Requirement: Below are entries; copy exactly the lines from the one with "[Hauptmenü-Umschalter] (657, 30)" through the one with "Kataloge & Aktionen (77, 2323)", both included, and leave out the rest.

Saved entries
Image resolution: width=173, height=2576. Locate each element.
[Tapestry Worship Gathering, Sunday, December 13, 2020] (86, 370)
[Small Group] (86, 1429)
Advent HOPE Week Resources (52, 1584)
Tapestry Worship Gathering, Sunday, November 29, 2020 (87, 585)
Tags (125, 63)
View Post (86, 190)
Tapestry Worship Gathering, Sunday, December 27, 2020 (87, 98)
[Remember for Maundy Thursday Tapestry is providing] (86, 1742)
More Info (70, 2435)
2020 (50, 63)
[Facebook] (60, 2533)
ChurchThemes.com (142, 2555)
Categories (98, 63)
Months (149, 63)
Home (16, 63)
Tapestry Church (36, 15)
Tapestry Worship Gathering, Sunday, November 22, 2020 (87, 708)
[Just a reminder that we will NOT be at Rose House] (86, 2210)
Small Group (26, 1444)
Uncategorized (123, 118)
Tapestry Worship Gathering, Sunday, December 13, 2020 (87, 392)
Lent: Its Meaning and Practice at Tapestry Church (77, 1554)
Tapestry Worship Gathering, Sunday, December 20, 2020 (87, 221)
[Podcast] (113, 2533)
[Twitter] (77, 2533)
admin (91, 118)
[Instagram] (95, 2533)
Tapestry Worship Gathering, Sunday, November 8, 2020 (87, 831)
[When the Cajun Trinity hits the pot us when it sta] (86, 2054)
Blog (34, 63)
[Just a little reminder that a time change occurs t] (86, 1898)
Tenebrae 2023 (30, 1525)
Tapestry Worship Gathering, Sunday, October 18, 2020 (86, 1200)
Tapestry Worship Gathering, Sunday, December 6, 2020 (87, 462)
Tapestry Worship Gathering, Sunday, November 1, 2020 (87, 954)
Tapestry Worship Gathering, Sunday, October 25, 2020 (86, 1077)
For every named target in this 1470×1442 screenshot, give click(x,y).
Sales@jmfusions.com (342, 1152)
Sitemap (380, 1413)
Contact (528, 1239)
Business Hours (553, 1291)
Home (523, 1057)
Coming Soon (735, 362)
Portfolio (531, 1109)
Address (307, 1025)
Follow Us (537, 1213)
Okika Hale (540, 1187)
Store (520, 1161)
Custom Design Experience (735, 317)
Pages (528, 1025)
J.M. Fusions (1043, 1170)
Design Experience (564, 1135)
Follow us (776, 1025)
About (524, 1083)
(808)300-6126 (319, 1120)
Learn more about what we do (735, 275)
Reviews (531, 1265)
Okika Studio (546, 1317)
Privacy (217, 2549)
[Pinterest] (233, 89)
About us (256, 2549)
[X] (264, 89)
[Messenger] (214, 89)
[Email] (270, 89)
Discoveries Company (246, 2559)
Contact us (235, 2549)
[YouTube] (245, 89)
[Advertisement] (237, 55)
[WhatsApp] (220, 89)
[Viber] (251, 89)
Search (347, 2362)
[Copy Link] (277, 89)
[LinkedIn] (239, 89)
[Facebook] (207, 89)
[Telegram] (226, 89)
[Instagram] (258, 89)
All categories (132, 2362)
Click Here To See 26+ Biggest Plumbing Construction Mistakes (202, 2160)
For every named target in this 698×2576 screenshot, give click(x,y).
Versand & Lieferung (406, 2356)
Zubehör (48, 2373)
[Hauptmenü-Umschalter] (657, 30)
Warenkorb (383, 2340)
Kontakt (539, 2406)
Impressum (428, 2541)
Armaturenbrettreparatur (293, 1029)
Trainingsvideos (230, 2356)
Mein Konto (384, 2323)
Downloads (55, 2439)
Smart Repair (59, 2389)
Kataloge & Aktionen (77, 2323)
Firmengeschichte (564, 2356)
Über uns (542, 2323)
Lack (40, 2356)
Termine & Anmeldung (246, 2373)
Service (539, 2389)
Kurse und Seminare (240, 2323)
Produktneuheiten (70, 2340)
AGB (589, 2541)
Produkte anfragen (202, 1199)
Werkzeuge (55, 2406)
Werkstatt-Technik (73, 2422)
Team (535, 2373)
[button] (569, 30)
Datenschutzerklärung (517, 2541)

Reply:
[Hauptmenü-Umschalter] (657, 30)
Warenkorb (383, 2340)
Kontakt (539, 2406)
Impressum (428, 2541)
Armaturenbrettreparatur (293, 1029)
Trainingsvideos (230, 2356)
Mein Konto (384, 2323)
Downloads (55, 2439)
Smart Repair (59, 2389)
Kataloge & Aktionen (77, 2323)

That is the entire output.